ПИПы же заняты только изготовлением товара, который купят. Это не значит, что серьезная литература не может иметь коммерческого успеха. Тот же Булгаков, сочиняя «Мастера и Маргариту», ставил перед собой сложные философско-художественные задачи, а поди ж ты — скольких книгопродавцев обогатил и продолжает обогащать. А у ПИПа нет никакого завета, кроме заветного желания, чтобы продалось как можно больше экземпляров и гонорар был как можно выше. Кстати, кто-то может заподозрить, будто к написанию статьи меня подтолкнуло чувство зависти к более успешным в рыночном смысле сочинителям. А вот и нет!

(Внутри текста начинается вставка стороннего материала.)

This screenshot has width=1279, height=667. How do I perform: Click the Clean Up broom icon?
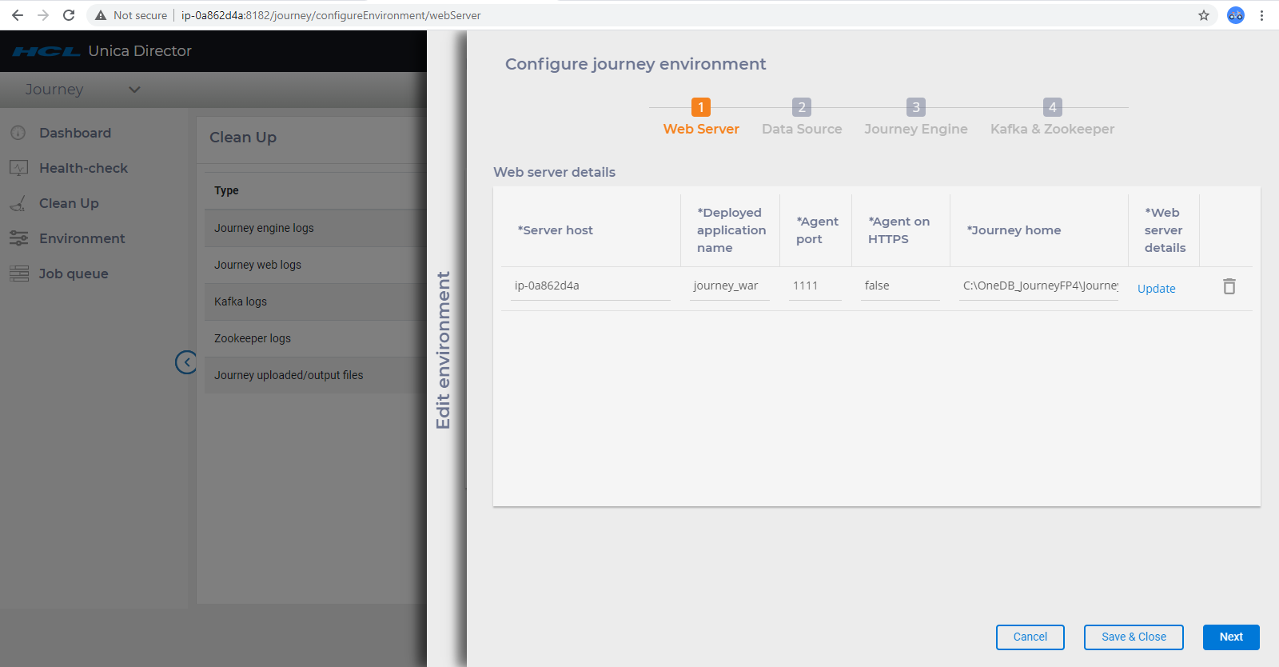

Тиражи моих книг вполне сопоставимы, а то и превосходят по массовости ПИПовские издания. Итак, ничего личного, только желание объективно разобраться в этом социально-культурологическом, даже политическом явлении. Но издатели, заваливающие рынок доходным чтивом, конечно, от моей статьи в восторг не пришли. Одно дело гордо говорить: «Я торгую книгами». И совсем другое: «Я продаю „пипню“»…
— Вернемся к «политическому явлению» ПИПов. Это как?
— Если человек читает умные книги, в которых автор затрагивает серьезные темы и говорит о высоких целях, он подтягивается, развивается, старается разобраться в себе, в жизни. А если человек читает глупые книги, он глупеет. Глупым народом и жадными пипами легче управлять, в отличие от мыслящих людей и непослушных писателей. Но вот беда: амбициозные национальные проекты, способные вывести Россию из кризиса, о которых, например, говорит Владимир Путин, могут осуществить только умные люди. Мы сейчас коснулись только литературы, а есть ведь еще и деградирующее телевидение. На всех сильное впечатление произвели слова министра обороны России Сергея Иванова о дебилизирующей роли ТВ в современном обществе. Не потому, что этого никто раньше не замечал. А потому, что с властных вершин наконец сказано то, о чем из своих маргинальных низин с начала девяностых кричит отечественная литература и говорят простые люди на кухнях. Может, это долгожданное проявление коллективного государственного разума, осознавшего, что с нечитающим, разучившимся думать народом нельзя воплотить никакие серьезные национальные проекты, а можно лишь играть в «Поле чудес». Но если наша историческая будущность — «поле чудес в стране дураков», то и следующим президентом тогда уж пусть будет у нас Якубович с подарками…
— Замечу, нередко многотиражные авторы в своих книгах пропагандируют идеи отдельных политических сил, даже выступают перед выборами с соответствующими речами.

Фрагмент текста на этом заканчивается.